• About this task
Could you reproduce, exactly as written, every line from the one containing "The image size is (1280, 720)." through the last line of the records, and nothing else?

[Collected data entries]

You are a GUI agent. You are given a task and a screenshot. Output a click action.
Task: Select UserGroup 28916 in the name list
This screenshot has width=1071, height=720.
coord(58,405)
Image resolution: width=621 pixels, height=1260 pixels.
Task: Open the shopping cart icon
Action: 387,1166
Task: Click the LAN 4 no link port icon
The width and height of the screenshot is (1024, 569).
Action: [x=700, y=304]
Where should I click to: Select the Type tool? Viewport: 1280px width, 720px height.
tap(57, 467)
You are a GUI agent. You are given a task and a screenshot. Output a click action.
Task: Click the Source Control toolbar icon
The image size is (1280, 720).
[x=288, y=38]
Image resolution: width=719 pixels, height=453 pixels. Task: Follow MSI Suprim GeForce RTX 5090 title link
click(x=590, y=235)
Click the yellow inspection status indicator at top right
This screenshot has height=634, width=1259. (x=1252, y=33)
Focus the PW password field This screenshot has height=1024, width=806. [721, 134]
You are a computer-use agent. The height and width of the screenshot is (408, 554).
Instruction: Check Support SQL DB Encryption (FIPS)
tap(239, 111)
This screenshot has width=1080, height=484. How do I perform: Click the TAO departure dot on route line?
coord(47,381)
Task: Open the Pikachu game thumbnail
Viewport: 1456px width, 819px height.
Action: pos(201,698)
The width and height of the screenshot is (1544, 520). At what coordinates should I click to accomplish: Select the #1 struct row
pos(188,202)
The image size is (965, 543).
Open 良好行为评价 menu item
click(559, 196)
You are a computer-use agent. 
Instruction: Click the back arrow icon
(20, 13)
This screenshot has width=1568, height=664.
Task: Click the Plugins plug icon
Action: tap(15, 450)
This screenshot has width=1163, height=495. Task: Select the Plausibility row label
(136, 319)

• Solution for this problem
The image size is (1280, 720).
[x=288, y=38]
Image resolution: width=719 pixels, height=453 pixels. Task: Follow MSI Suprim GeForce RTX 5090 title link
click(x=590, y=235)
Click the yellow inspection status indicator at top right
This screenshot has height=634, width=1259. (x=1252, y=33)
Focus the PW password field This screenshot has height=1024, width=806. [721, 134]
You are a computer-use agent. The height and width of the screenshot is (408, 554).
Instruction: Check Support SQL DB Encryption (FIPS)
tap(239, 111)
This screenshot has width=1080, height=484. How do I perform: Click the TAO departure dot on route line?
coord(47,381)
Task: Open the Pikachu game thumbnail
Viewport: 1456px width, 819px height.
Action: pos(201,698)
The width and height of the screenshot is (1544, 520). At what coordinates should I click to accomplish: Select the #1 struct row
pos(188,202)
The image size is (965, 543).
Open 良好行为评价 menu item
click(559, 196)
You are a computer-use agent. 
Instruction: Click the back arrow icon
(20, 13)
This screenshot has width=1568, height=664.
Task: Click the Plugins plug icon
Action: tap(15, 450)
This screenshot has width=1163, height=495. Task: Select the Plausibility row label
(136, 319)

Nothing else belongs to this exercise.